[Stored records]
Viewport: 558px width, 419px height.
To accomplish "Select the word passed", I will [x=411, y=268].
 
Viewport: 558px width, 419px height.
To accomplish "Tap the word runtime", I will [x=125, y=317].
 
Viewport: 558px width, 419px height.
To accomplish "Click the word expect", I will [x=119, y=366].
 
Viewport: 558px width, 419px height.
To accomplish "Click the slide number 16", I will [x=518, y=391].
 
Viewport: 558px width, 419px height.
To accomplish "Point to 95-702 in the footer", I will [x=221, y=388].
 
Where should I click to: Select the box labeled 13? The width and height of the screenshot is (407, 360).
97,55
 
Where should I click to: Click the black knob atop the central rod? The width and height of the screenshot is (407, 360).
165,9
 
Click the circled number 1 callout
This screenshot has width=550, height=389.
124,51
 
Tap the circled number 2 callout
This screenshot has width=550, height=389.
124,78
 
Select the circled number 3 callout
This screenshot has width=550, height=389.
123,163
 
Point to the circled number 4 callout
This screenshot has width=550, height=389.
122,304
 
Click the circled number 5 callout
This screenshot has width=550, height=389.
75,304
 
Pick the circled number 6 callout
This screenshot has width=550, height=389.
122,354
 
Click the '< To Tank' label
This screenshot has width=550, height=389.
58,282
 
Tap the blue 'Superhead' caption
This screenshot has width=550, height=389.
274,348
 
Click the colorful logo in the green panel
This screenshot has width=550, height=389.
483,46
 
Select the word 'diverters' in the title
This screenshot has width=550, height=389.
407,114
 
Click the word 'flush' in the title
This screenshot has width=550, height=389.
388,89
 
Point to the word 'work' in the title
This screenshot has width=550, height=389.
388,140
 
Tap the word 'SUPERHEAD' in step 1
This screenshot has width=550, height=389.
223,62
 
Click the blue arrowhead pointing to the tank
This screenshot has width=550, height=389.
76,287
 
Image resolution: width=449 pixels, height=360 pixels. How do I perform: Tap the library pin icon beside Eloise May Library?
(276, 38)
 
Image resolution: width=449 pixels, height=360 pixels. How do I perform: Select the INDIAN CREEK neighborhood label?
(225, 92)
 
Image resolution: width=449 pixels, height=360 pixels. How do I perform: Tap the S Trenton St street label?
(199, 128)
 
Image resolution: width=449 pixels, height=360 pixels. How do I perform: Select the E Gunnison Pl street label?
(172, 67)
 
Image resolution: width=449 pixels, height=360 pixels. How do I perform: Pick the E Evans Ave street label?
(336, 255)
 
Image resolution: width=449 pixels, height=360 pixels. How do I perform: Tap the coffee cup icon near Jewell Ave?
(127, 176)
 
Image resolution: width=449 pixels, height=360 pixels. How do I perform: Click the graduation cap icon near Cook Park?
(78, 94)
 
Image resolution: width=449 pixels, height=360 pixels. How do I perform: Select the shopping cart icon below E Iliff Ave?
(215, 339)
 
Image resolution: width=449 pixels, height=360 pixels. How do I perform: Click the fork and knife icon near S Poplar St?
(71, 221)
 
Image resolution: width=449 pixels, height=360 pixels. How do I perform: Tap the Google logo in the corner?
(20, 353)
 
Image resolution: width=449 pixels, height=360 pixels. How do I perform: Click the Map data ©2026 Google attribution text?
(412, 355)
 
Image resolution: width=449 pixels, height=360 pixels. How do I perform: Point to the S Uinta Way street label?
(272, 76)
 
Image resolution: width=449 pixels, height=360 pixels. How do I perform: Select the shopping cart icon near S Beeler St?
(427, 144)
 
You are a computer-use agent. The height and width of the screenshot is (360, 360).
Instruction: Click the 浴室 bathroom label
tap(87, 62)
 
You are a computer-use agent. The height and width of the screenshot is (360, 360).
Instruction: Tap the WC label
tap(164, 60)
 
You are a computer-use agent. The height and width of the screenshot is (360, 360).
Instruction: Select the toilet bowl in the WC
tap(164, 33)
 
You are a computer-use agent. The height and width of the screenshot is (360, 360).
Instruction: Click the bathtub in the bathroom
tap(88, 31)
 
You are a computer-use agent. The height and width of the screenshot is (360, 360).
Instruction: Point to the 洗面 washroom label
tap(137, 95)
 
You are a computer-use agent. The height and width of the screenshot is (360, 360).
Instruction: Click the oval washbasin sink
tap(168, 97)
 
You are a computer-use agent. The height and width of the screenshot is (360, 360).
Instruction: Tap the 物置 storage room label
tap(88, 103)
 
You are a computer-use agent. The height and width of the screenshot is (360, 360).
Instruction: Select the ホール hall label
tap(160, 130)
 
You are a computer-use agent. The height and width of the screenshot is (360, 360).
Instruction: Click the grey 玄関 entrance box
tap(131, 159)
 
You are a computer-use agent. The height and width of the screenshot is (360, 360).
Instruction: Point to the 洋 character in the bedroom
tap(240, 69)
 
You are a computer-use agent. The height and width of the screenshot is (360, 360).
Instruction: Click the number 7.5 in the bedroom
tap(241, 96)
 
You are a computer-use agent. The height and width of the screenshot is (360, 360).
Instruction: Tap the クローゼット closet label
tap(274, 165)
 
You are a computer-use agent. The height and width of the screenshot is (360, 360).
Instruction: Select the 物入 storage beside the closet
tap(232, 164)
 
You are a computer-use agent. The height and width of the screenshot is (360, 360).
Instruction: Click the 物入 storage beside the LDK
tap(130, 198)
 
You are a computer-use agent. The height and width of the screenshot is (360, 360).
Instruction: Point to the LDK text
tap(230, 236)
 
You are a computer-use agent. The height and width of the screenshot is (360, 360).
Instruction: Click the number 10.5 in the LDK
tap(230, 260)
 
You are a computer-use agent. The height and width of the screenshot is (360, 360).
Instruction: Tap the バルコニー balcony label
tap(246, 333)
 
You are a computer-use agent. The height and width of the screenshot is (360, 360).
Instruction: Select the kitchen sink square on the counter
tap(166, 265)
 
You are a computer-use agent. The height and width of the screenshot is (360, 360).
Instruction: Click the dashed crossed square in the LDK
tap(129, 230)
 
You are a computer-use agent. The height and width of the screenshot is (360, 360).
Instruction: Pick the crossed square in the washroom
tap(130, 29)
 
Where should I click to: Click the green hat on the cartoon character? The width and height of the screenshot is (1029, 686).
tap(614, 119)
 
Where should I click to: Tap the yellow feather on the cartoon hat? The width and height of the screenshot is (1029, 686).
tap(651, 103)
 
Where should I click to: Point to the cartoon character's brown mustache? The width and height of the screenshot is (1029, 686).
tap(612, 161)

◆ TASK STATEMENT:
Please count the lines above that contain the word "Pick", and reply with the number alone.

◆ EXERCISE SOLUTION:
3